[Stored records]
◆ ◆ ◆ ◆ ◆ ◆ ◆

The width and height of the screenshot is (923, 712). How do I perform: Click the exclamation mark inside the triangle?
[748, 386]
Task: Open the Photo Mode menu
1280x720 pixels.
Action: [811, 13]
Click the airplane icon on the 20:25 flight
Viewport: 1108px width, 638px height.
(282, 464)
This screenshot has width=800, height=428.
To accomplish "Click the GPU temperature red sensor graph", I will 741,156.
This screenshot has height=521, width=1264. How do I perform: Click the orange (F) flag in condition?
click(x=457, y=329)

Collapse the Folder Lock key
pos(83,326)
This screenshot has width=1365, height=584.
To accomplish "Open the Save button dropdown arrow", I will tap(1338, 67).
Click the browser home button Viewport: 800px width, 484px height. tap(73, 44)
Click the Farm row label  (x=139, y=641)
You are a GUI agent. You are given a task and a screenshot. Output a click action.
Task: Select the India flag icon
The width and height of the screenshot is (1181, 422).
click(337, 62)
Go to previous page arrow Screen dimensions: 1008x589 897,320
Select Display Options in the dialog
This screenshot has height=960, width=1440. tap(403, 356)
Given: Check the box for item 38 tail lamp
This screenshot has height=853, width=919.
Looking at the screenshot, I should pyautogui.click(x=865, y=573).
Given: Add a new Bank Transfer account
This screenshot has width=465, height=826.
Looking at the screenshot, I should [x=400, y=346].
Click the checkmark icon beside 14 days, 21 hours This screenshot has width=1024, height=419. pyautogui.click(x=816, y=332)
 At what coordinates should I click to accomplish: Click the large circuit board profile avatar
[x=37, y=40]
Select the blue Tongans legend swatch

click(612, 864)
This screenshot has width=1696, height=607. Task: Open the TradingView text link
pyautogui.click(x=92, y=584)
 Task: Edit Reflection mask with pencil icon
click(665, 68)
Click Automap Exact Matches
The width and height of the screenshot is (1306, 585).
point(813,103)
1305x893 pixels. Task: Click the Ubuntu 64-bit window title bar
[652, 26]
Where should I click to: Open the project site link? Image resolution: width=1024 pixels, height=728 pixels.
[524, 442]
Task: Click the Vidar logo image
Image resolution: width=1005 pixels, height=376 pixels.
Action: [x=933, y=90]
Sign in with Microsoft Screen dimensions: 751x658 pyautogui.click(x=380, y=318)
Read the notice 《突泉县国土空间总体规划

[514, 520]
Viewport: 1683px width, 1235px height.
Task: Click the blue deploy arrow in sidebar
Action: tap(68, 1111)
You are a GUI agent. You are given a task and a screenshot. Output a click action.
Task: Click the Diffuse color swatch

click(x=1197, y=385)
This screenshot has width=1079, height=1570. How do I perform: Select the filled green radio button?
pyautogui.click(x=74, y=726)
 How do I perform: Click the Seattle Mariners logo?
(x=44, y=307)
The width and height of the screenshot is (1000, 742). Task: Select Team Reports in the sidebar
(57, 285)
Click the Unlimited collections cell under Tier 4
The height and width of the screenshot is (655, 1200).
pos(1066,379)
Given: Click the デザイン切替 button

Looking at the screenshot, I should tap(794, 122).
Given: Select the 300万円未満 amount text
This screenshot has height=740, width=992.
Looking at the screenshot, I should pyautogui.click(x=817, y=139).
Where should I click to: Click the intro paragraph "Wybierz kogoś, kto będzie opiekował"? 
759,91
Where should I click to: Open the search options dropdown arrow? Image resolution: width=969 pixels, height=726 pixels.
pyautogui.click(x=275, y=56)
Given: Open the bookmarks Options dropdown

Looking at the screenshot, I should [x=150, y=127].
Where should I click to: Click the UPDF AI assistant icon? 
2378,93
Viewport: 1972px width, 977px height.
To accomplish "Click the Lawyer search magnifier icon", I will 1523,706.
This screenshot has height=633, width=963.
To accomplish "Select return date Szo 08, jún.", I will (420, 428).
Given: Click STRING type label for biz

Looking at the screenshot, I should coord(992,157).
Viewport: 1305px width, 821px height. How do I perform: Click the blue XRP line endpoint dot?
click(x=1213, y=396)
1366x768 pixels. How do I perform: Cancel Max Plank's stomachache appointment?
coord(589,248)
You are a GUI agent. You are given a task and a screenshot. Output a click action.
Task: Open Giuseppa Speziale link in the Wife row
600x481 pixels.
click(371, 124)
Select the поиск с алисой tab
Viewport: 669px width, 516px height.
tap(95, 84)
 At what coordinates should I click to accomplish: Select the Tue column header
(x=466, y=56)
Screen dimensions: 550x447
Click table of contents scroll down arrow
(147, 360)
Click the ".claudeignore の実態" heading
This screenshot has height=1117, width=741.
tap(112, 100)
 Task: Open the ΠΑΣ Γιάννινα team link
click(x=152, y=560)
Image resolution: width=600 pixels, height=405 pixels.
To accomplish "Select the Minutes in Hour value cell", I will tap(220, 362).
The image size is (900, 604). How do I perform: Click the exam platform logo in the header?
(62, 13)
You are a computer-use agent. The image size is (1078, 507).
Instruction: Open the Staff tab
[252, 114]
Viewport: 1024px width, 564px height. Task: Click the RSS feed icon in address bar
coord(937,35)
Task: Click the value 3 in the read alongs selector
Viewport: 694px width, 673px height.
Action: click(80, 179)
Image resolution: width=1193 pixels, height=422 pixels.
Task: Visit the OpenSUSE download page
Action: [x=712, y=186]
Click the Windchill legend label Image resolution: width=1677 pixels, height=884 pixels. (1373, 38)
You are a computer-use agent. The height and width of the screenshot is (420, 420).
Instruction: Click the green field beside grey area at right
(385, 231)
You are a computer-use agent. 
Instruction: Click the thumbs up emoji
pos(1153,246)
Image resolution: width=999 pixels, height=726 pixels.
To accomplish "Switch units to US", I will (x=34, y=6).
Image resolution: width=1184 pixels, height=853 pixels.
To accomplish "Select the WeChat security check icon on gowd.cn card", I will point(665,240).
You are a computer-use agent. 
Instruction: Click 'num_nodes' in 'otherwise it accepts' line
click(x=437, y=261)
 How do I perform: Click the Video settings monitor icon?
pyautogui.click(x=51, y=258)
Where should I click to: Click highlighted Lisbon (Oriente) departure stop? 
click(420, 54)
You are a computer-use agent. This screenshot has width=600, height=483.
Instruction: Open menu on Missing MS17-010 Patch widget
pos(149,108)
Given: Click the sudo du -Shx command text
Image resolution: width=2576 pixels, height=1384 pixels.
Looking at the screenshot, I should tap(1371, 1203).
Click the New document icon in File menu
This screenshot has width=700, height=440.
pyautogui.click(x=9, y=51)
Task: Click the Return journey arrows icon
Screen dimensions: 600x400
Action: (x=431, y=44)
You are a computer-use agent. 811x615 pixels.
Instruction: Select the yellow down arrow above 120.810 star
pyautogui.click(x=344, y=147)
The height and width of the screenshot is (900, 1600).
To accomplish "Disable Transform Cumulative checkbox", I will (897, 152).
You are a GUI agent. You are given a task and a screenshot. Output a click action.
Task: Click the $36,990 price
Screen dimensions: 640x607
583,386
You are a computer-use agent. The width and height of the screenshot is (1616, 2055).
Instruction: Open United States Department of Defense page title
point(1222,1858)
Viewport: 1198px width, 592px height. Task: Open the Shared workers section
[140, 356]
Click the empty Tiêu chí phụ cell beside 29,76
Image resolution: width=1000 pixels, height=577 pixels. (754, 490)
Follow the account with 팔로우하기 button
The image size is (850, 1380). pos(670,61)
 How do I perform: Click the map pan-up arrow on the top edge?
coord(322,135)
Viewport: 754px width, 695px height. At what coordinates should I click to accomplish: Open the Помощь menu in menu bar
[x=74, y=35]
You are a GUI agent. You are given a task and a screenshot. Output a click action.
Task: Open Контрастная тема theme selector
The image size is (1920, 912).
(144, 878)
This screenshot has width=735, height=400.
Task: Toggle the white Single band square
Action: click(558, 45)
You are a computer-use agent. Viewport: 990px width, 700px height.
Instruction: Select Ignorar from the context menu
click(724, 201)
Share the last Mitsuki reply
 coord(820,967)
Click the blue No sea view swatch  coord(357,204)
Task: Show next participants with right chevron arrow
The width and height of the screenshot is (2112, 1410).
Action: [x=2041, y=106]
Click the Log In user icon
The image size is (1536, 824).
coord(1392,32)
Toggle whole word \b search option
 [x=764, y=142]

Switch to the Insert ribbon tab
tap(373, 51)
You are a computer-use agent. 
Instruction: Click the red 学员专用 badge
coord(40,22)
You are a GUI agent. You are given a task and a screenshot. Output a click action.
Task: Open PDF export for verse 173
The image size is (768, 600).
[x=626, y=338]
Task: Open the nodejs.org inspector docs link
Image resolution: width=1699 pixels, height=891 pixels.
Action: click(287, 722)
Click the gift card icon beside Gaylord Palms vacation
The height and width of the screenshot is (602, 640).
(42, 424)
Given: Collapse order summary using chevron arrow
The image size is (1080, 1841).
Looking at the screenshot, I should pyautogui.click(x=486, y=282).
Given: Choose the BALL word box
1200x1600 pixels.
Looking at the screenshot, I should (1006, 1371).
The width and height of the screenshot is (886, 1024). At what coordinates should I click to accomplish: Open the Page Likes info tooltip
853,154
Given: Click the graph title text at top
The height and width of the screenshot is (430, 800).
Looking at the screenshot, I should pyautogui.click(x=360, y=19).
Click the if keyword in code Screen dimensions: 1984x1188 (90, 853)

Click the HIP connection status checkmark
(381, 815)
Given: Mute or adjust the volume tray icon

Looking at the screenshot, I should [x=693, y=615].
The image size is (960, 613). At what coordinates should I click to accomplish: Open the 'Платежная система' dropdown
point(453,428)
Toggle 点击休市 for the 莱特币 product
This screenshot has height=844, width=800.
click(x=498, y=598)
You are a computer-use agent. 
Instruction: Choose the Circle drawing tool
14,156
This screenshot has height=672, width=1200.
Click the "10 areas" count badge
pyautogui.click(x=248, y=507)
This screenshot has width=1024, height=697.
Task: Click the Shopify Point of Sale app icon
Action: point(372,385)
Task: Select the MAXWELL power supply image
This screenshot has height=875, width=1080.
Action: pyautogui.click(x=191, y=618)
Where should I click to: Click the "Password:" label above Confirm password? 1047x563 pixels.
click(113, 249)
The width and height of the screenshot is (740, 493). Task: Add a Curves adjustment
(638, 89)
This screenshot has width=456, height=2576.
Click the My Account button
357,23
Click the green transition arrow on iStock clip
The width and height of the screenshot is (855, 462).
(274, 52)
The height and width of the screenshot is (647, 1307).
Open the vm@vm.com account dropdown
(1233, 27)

◆ ◆ ◆ ◆ ◆ ◆ ◆

> [WHAT IS BEING ASKED] Please say how many lines in the records above contain the word "chevron". Give the number alone.

> [TASK OUTPUT] 2